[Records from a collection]
┄┄┄┄┄┄
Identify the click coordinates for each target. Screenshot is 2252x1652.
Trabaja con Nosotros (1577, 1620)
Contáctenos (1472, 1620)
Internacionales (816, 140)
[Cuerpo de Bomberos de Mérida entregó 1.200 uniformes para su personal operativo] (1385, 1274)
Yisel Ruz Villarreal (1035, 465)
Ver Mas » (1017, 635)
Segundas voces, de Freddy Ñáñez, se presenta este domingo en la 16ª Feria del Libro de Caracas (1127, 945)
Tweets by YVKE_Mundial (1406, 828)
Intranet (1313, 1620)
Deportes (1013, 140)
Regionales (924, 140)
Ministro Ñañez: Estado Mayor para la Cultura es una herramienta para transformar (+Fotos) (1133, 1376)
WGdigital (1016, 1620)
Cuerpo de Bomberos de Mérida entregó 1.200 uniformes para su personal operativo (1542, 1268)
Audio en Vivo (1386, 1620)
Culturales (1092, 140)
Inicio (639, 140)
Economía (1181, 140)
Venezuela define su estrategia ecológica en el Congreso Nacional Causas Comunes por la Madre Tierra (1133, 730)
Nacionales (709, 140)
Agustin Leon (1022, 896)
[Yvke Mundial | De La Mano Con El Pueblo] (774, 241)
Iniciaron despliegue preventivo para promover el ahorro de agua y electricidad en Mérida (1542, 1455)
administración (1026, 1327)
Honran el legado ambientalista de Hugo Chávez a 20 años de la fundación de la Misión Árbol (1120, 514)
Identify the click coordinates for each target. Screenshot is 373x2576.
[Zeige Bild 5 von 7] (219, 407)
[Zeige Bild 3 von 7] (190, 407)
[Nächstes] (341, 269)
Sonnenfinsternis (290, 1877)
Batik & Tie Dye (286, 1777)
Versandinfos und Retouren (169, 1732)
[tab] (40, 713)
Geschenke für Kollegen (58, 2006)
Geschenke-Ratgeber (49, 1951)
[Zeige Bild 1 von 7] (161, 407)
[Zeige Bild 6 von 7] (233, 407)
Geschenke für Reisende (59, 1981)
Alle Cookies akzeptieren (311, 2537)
┄┄┄┄┄┄
**WHAT NEEDS TO BE DONE:** Wherever a line of the data above contains "Screenshot", copy that line.

**EXERCISE RESULT:**
Identify the click coordinates for each target. Screenshot is 2252x1652.
Identify the click coordinates for each target. Screenshot is 373x2576.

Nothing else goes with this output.